I apologize for the lack of posts.
I'm going through a phase where one of two (or several) things is happening:
A) I sit down to post and then remember I left my coffee in the microwave and en route to the kitchen I get commandeered by a bossy two year old who demands that I hold her while she watches Yo Gabba Gabba
Family for the 10th time that day.
B) I sit down to post and any inspiration I had flies out of my head because a bossy two year old is dancing around my chair chanting "Hold you! Hold you! HOLD YOU!!!!!!!" and I just can't put two words together when I'm being yelled at.
C) I sit down to post and... I got nothin.
To say this is a trying season in my life is really selling it short. And I'm not under any illusion that I've got it worse than the next guy (or mom). I know I'm blessed.

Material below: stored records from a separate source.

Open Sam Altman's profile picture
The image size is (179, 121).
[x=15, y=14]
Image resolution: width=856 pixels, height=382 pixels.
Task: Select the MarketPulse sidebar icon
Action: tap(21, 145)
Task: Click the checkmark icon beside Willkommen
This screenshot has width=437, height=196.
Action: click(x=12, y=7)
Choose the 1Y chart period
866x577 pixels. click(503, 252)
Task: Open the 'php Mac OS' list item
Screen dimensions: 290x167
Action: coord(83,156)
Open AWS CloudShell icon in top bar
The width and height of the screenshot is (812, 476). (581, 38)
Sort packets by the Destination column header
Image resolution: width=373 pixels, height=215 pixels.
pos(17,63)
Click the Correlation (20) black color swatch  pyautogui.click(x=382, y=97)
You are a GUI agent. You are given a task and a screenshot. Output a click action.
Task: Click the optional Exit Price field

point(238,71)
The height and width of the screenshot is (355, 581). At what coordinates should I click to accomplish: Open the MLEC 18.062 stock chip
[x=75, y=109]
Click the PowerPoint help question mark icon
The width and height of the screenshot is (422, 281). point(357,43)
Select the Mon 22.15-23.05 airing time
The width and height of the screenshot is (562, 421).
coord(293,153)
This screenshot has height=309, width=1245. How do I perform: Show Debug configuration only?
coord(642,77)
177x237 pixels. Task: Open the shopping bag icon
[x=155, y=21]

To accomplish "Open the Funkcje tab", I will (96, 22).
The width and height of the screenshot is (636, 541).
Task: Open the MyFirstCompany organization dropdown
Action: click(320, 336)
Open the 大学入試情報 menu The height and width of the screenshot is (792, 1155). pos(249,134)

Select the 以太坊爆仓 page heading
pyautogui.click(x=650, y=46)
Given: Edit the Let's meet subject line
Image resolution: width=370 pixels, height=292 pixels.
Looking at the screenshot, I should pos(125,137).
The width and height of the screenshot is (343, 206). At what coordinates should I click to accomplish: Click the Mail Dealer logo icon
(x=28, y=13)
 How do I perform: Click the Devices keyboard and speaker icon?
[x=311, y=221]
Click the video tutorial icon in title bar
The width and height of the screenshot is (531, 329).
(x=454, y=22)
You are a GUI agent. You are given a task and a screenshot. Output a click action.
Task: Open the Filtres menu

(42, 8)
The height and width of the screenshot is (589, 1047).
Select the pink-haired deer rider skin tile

Happy, healthy, etc. etc.
But is it ok to still feel overwhelmed?
Because I do.
I suppose the whole Christmas season wouldn't be complete without at least one mini meltdown. Which is sad, considering I'm pretty certain that Mary had things a whole heck of a lot worse (hello, unmarried, pregnant teen). My drama is so minimal. And yet, it feels so great sometimes.
So I'm going to just throw myself one teeny weeny little pity party, and then I'm going to move on. Ok?
OK.
I do love these girls. I want to do right by them so badly my heart hurts sometimes.